Weak Financial Sector Presents A Riddle
Published July 19th, 2007 in Technical Analysis Tags: banks, bear stearns, bonds, bond market, brokers, bsc, commercials, financials, financial sector, sentiment, sub prime.So we have everything we need lined up: lackluster sentiment, an unbelieving public, unprecedented and unyielding bullishness from insiders (commercials) and a reprieve from the bond market.
Looks good doesn’t it? Prices are demonstrating the sentiment and technical underpinings by breaking out into thin air territory.
Just one thing that bothers me about the current scenario. If we are indeed on the threshold of a powerful, new bull market… then why are the financials so weak?
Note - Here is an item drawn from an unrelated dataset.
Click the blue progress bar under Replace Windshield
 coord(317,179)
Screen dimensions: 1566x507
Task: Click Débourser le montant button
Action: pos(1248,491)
Of the two, the Bank Index (BKX) is weaker. But the Broker Dealer Index (XBD) isn’t anything to write home about.
Since they are a leveraged proxy for the market, why aren’t they are the forefront of the move?
What I mean by that is each company in this sector has its destiny intertwined with the stock market. The more activity there is, the more money they make. The higher the market goes and the healthier it is, the more money they make. In effect, they are a sort of never expiring call option on the stock market.
So what explains their lackluster performance?
Are banks and brokers simply shunned irrationally? Have they become (saints preserve us) “value” plays? Maybe the market’s wisdom senses some as yet unforseen calamity like the sub-prime debacle. But then again, even Bear Stearns (BSC) seems to have come out almost unscathed. Looking at their stock chart, it is hard to imagine this is a firm going through a major crisis.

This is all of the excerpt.